**Assignment**
Retype each of the records below exactly, leaving the pictures out.

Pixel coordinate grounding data

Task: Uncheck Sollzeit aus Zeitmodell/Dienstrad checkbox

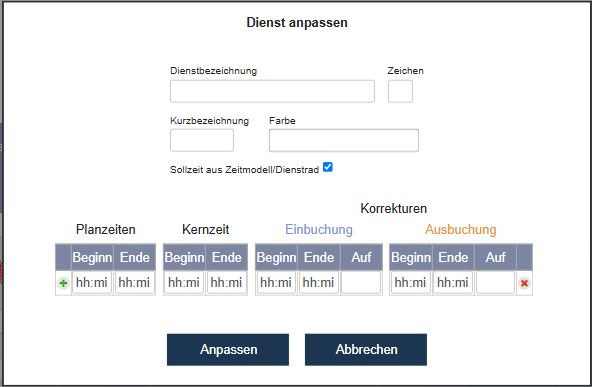Action: 328,167
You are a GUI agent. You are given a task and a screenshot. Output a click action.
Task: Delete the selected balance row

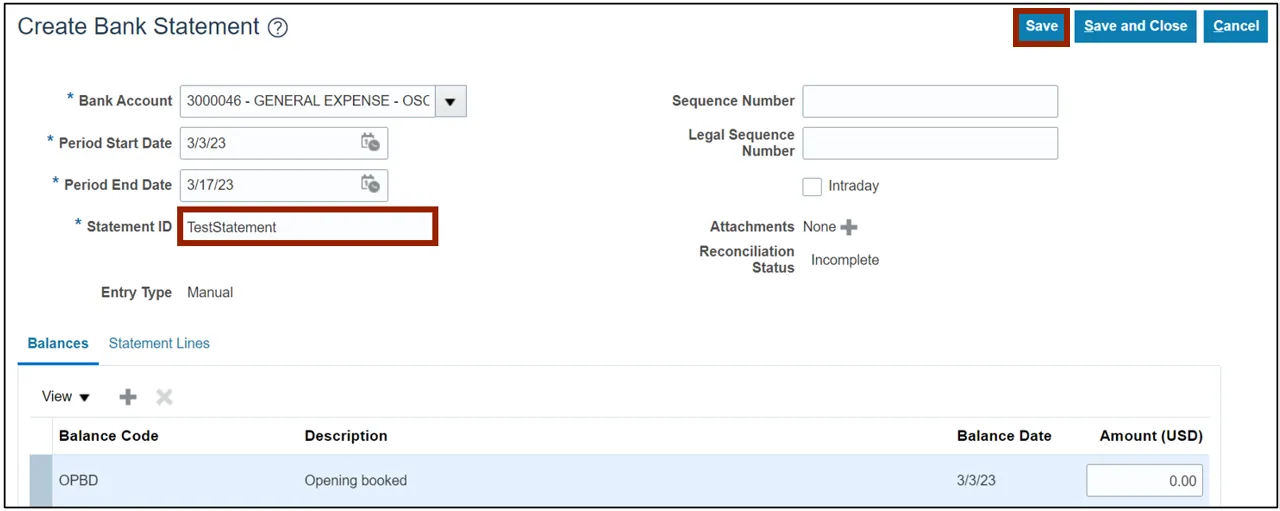(164, 397)
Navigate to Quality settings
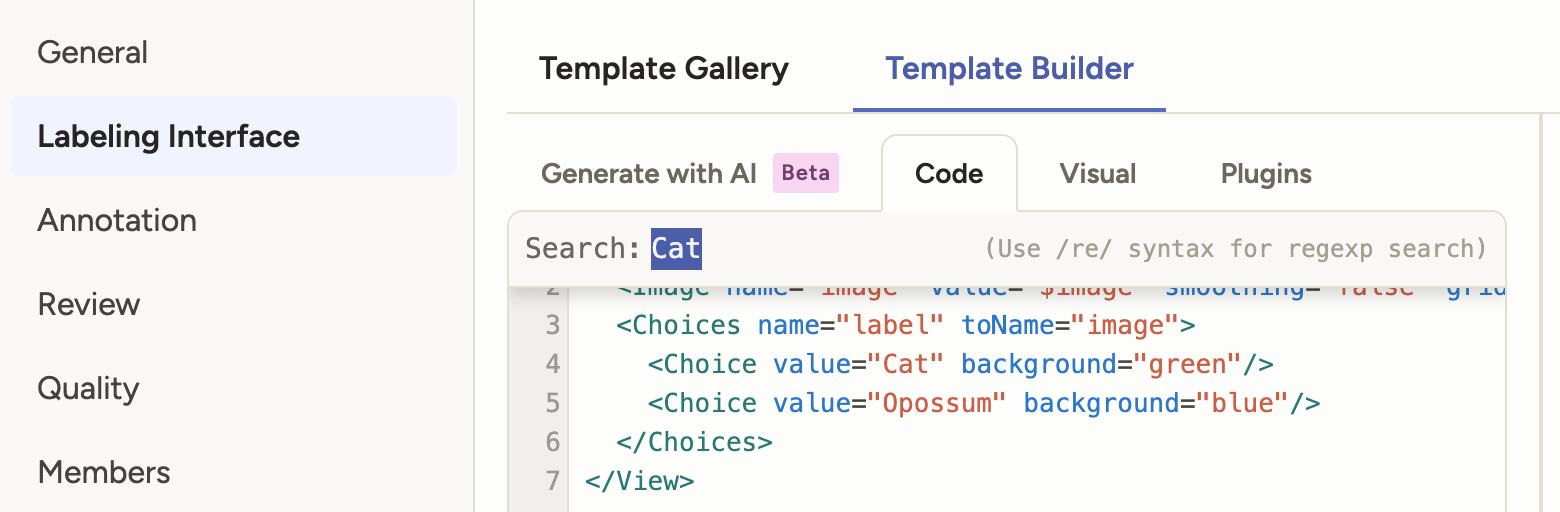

**Output**
Task: Uncheck Sollzeit aus Zeitmodell/Dienstrad checkbox

Action: 328,167
You are a GUI agent. You are given a task and a screenshot. Output a click action.
Task: Delete the selected balance row

(164, 397)
Navigate to Quality settings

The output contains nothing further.